Une liste de souhaits de garanties de sécurité présentée par le Kremlin aux États-Unis et à l’OTAN la semaine dernière équivaut à un veto sur une nouvelle expansion de l’alliance, un retrait de toutes les armes nucléaires américaines en Europe, y compris les bombes B-61 en Allemagne, ainsi qu’un retrait militaire des territoires de l’ancien Pacte de Varsovie et de l’Union soviétique.
Il ne s’agit plus seulement de l’Ukraine. En effet, la Russie exige une sphère d’intérêt qui commence à la frontière orientale de l’Allemagne et la fin du partage nucléaire en Europe – des propositions inacceptables pour l’Occident. Même s’il ne s’agit que de manœuvres au bord du gouffre visant à provoquer des négociations diplomatiques ou un coup d’État à Kiev, c’est extrêmement risqué.
Mais il y a un autre 30e anniversaire cette année : celui de la dissolution de l’Union soviétique, le 26 décembre 1991. Dans un documentaire récemment diffusé, Poutine a qualifié cet événement de disparition de la « Russie historique », ajoutant qu’il l’avait forcé à travailler au clair de lune. en tant que chauffeur de taxi. Dans un essai publié en juin, il a nié la nationalité ukrainienne. Les procureurs russes ont décidé d’interdire Memorial, le groupe russe de défense des droits de l’homme dédié à la documentation des crimes du stalinisme. Et si Poutine l’historien amateur s’apprêtait à réécrire l’histoire ?

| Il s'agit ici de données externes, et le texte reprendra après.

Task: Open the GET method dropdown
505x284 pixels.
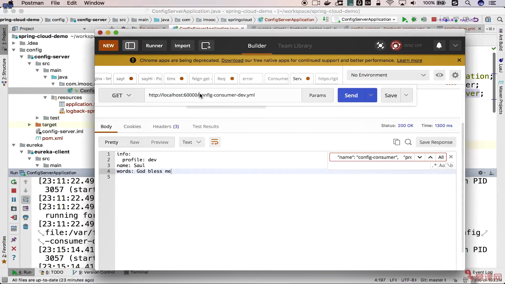Action: tap(121, 95)
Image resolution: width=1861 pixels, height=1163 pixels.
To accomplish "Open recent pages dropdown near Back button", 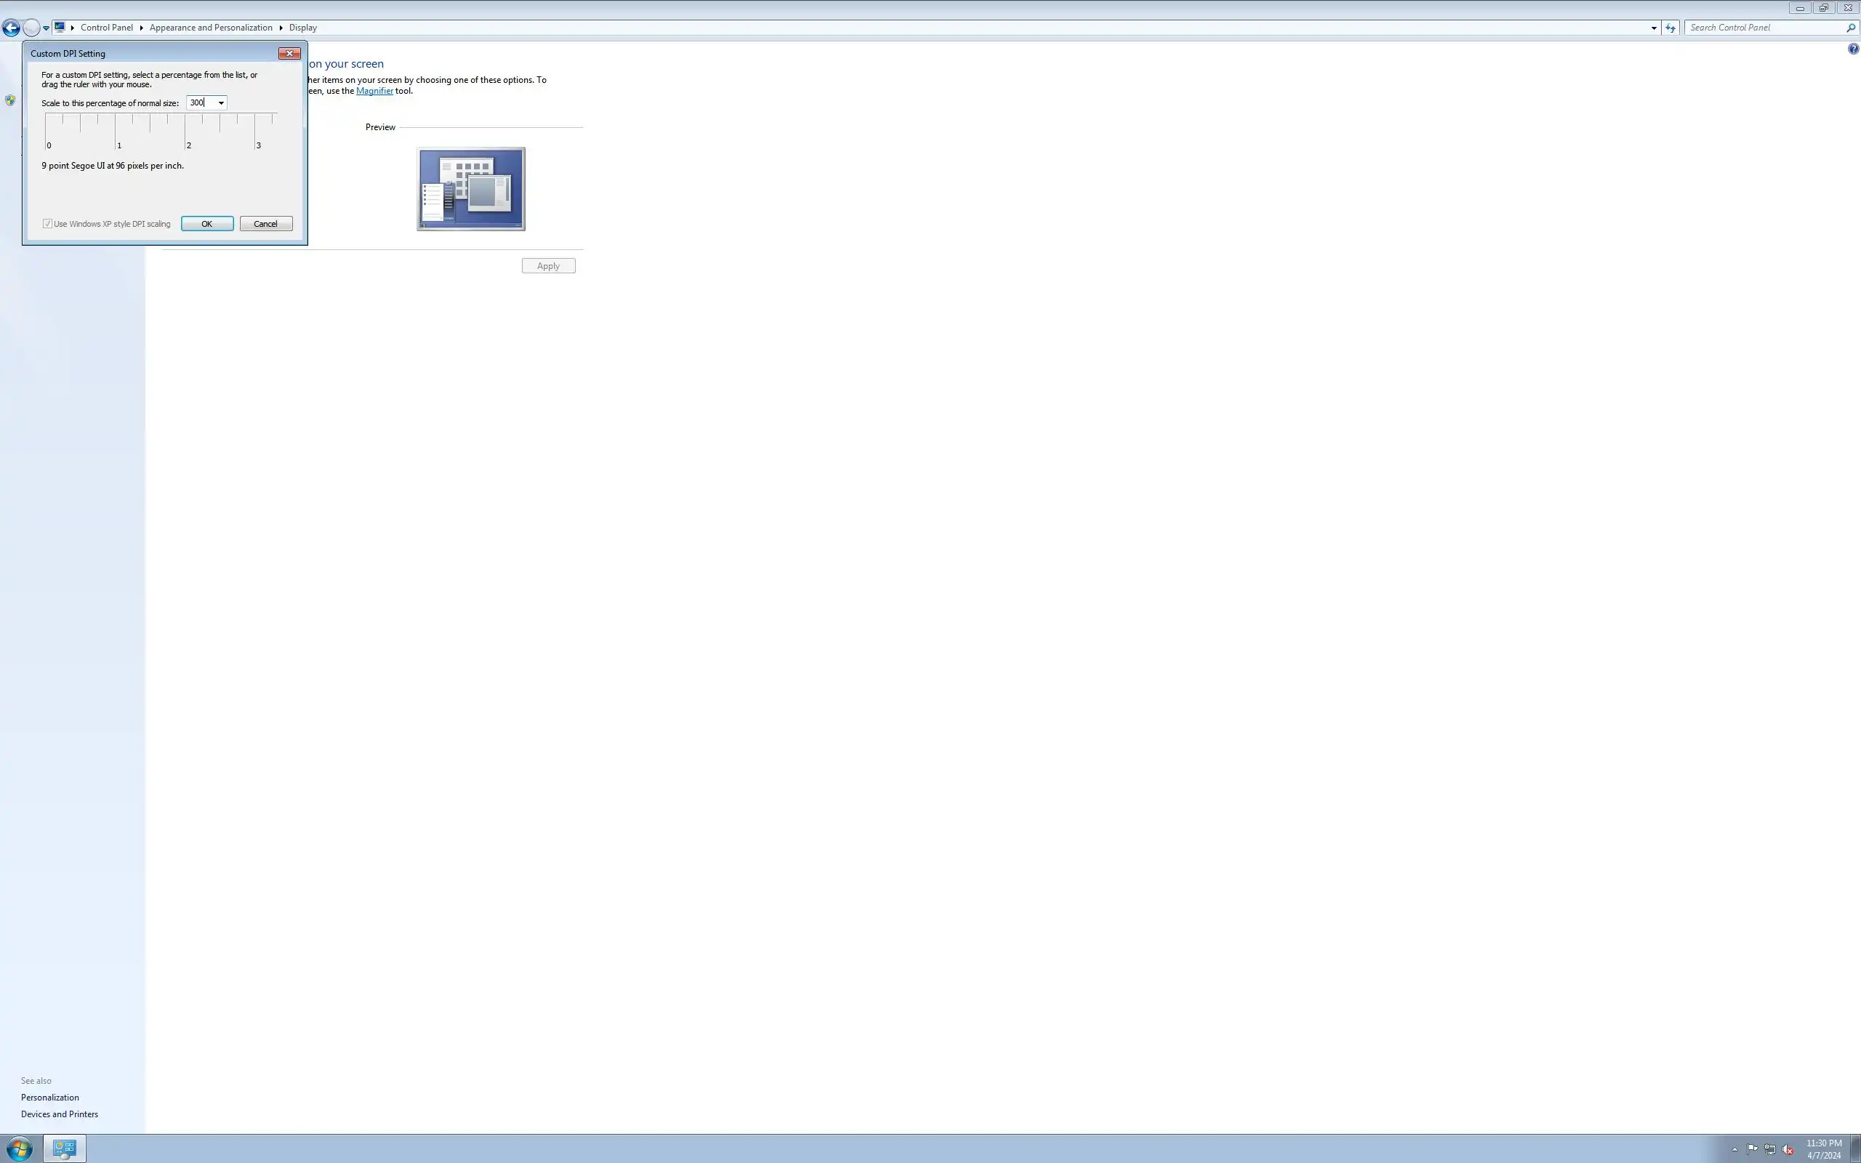I will (46, 28).

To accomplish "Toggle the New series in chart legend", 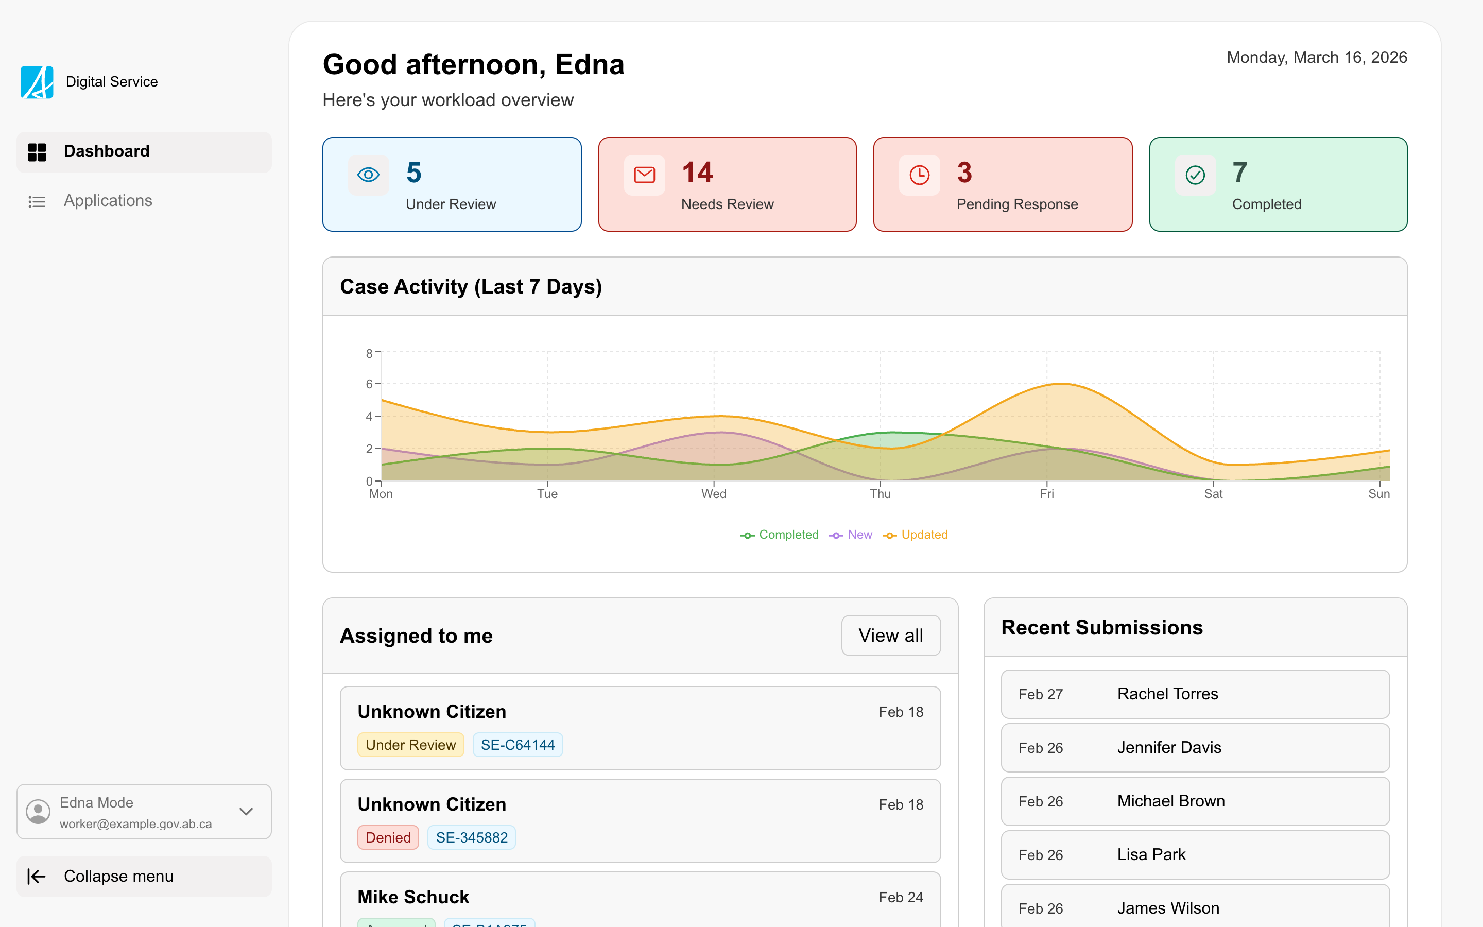I will pyautogui.click(x=851, y=535).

L’OTAN et l’UE ont répondu par une offre de dialogue généralisée, rejeté les demandes de veto et de retraits, et mis en garde la Russie contre « des conséquences massives et des coûts élevés » si elle engageait une action militaire contre l’Ukraine – en laissant exactement ce qu’elles entendent par là. L’ambiguïté pourrait être délibérée, afin de ne pas offrir un prétexte à l’escalade. Cela pourrait aussi être une tentative de cacher les divisions en Europe. Mario Draghi, le Premier ministre italien, a exprimé son scepticisme quant à une éventuelle invasion russe, tandis que Gabrielius Landsbergis, le ministre lituanien des Affaires étrangères, a déclaré que Moscou “se prépare vraiment à la guerre”.
Quant à l’Allemagne, le temps où elle pouvait invoquer son histoire comme prétexte pour se mettre à l’écart est révolu. La nation d’ancrage économique de l’Europe est essentielle à tout effort occidental visant à dissuader Poutine. Chaque mesure potentielle – sanctions contre des entités russes, suppression de la Russie du système de paiement électronique SWIFT, annulation du pipeline Nord Stream 2 – serait financièrement et politiquement coûteuse pour le nouveau gouvernement du chancelier Olaf Scholz.
Mais quelle est l’alternative? Selon Poutine : guerre en Europe, menée par une grande puissance nucléaire. Les guerres yougoslaves ont duré une décennie et ont fait environ 140 000 morts. Les Balkans restent une région troublée.
Pourtant, Poutine ferait bien de garder à l’esprit que deux des six anciennes républiques de la Yougoslavie communiste font désormais partie de l’UE. Quatre sont dans l’OTAN. Et Milošević s’est retrouvé devant un tribunal des Nations Unies pour les crimes de guerre à La Haye.